Me llamo Yuka y soy una Planificadora de Riqueza en Salud dedicada a apoyar a personas de entre 40 y 50 años.

Actualmente, vivo en Sunshine Coast, Queensland, Australia, con mi esposo neozelandés y nuestros dos hijos de 11 y 9 años. Después de dar a luz, trabajé a tiempo completo durante muchos años en Tokio y Nueva Zelanda como madre trabajadora. En aquel entonces, siempre me sentía abrumada por la falta de tiempo desde la mañana hasta la noche y vivía bajo un estrés constante. Los fines de semana los dedicaba a las tareas del hogar o a pasar tiempo con mi familia, dejando casi sin espacio para mí misma. Dada mi agitada rutina, mi único momento de felicidad era disfrutar de una taza de café tranquila en la oficina, sin que nadie me interrumpiera.

Pero, en realidad, solo estaba fingiendo estar satisfecha con ese estilo de vida. En el fondo, tanto mi mente como mi cuerpo habían llegado a su límite.

Ahora, quizá te preguntes cómo, a pesar de acercarme a los 50 en un par de años, logro vivir con tanta energía. Permíteme compartirte un poco de mi historia.

Hace más de dos décadas, me sentí atrapada en un túnel que parecía no tener fin durante ocho años, desde los 24 hasta los 32. Mirando atrás, no puedo evitar pensar en lo tonta que fui por desperdiciar tanto tiempo. ¡(Jaja!) Estaba atrapada en un ciclo doloroso de rupturas y reconciliaciones con un hombre al que amaba. Finalmente, él me propuso matrimonio, solo para romper nuestro compromiso poco después, dejándome completamente destrozada.

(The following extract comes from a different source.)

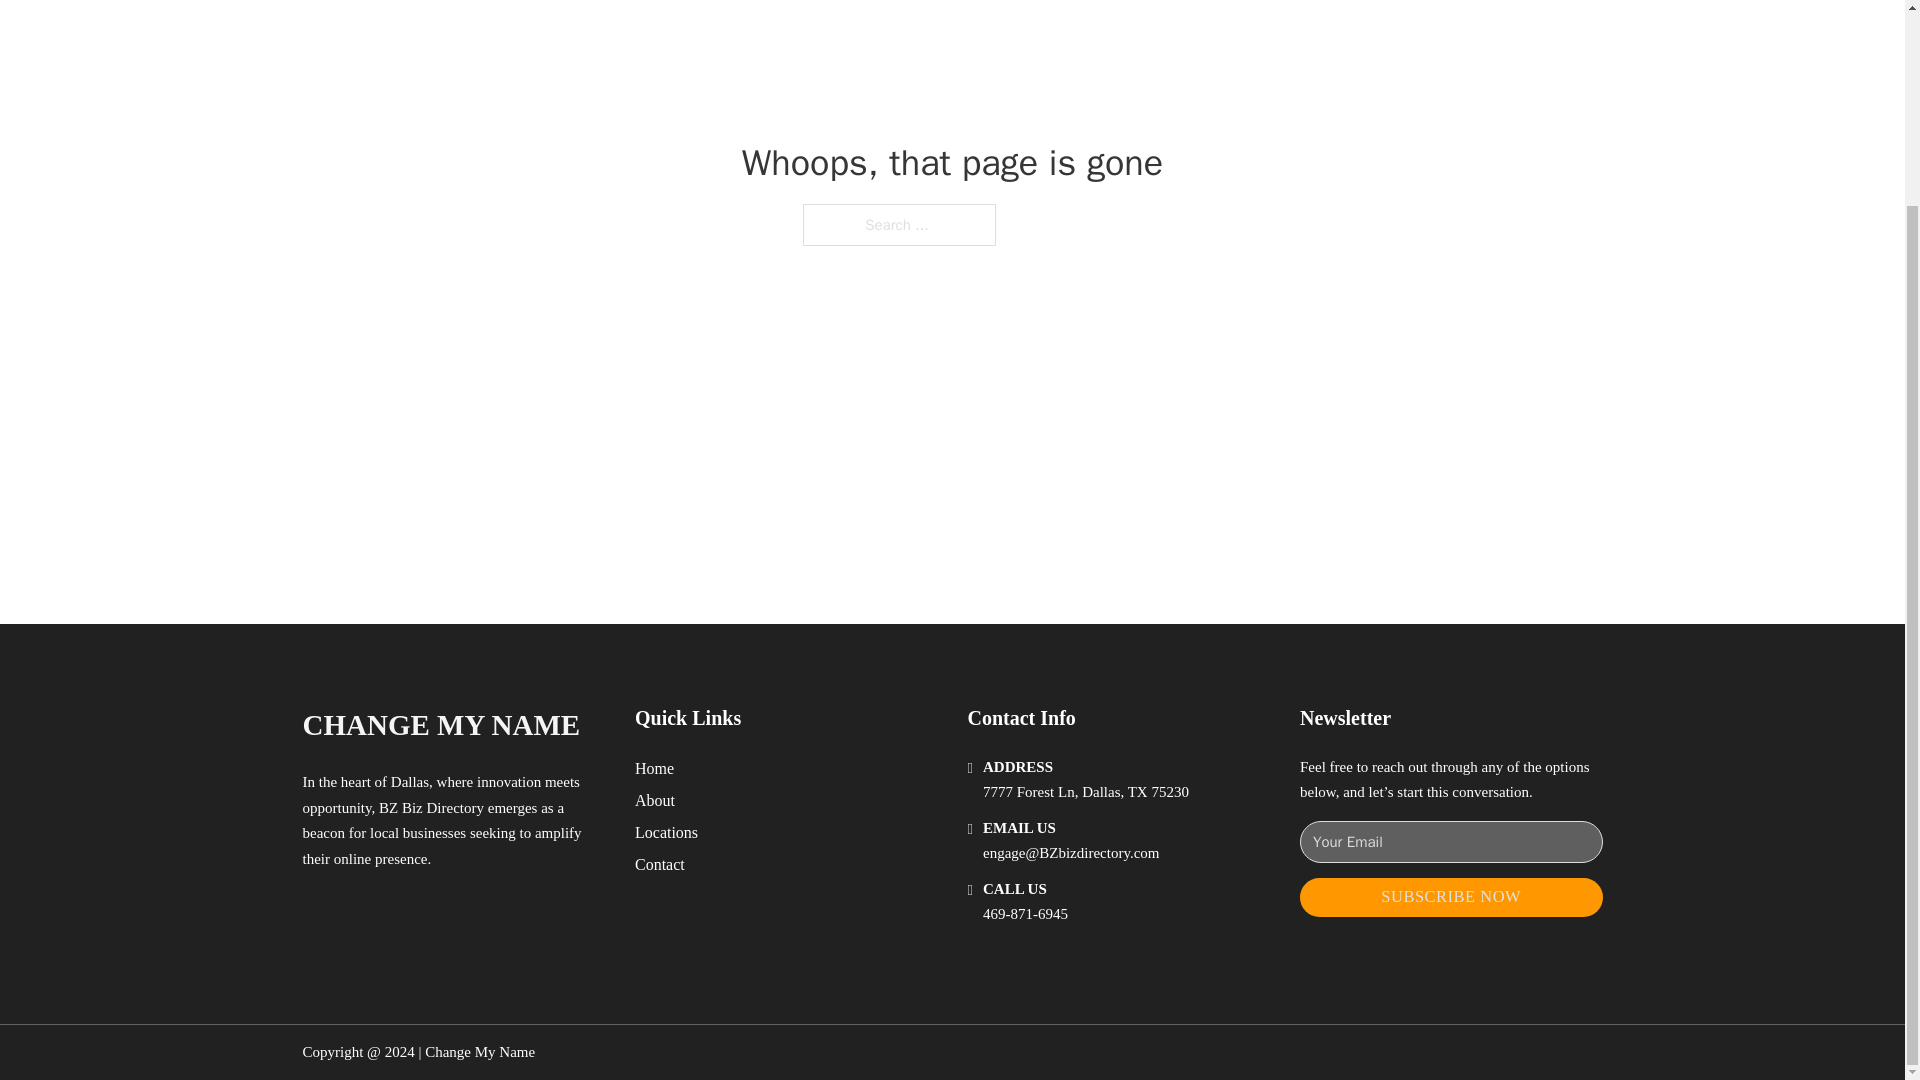  Describe the element at coordinates (660, 864) in the screenshot. I see `Contact` at that location.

Caí en una profunda depresión y, una mañana, me di cuenta de que no podía levantarme de la cama. No tuve más opción que tomarme un tiempo fuera del trabajo. Mi mente estaba completamente consumida por pensamientos sobre él, perdí el apetito y, cuando me miraba al espejo, veía el reflejo de un zombi sin vida. Estaba tan delgada que mis clavículas sobresalían de manera alarmante.

Desesperada por escapar de esa oscuridad, recurrí a la adivinación, la ley de la atracción, la espiritualidad y libros de desarrollo personal. Probé varios métodos, pero ninguno logró realmente llenar el vacío que sentía dentro de mí.

Hasta que un día, impulsada por un fuerte deseo de cambiar mi vida, yo, que nunca había sido aficionada al ejercicio, puse un pie en un gimnasio local por primera vez.

Ese fue el comienzo de mi nueva vida. Al principio, hacer ejercicio era solo una distracción, pero con el tiempo se convirtió en una parte esencial de mi rutina diaria. Mi cuerpo comenzó a tonificarse y la versión de mí misma que parecía un zombi desapareció.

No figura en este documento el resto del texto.